As reported a few days ago, in United States (US) a group of politicians from several States stepped up their criticism of firms that incorporate environmental, social, governance (ESG) goals into their business, arguing that the companies should focus more on investment returns.


With arguments such as "it’s unconstitutional" or "ESG politicizes business" or "leads to lower returns on investments", and that "business is there for profits and shareholders, and nothing else", - and in a country where retirement is linked to the culture of dividends - its obvious that the pushback from companies is very strong in US.

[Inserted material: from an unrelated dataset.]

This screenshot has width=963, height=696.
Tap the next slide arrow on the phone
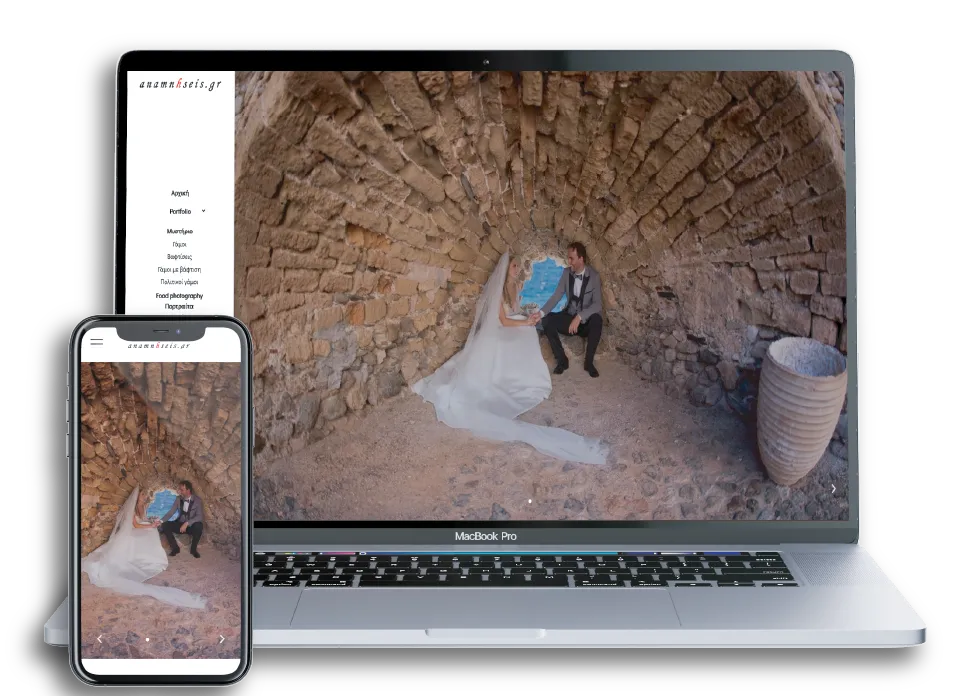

According to a February 3 article from The Wall Street Journal (WSJ), it appears now that the Securities and Exchange Commission (SEC) plans to scale back its proposed climate-disclosure rules, and is looking again at the financial reporting aspect of the climate-disclosure plan it issued last year .


"The final version of the SEC rules, expected this year, will likely still mandate some climate disclosures in financial statements, according to the people close to the agency. But the commission is weighing making the requirements less onerous than originally proposed, the people said, such as by raising the threshold at which companies must report climate costs" says the WSJ


The SEC’s March 2022 proposal, for exemple, would require listed companies to report any climate costs that were 1% or more of each financial-statement line-item total. Including Scope 3 emissions, i.e. up and down the value chain. Easing this 1% threshold would make sense, as it would create onerous demands and relied on very speculative what-if analysis, in this "unknown frontier" of climate and extreme weather events.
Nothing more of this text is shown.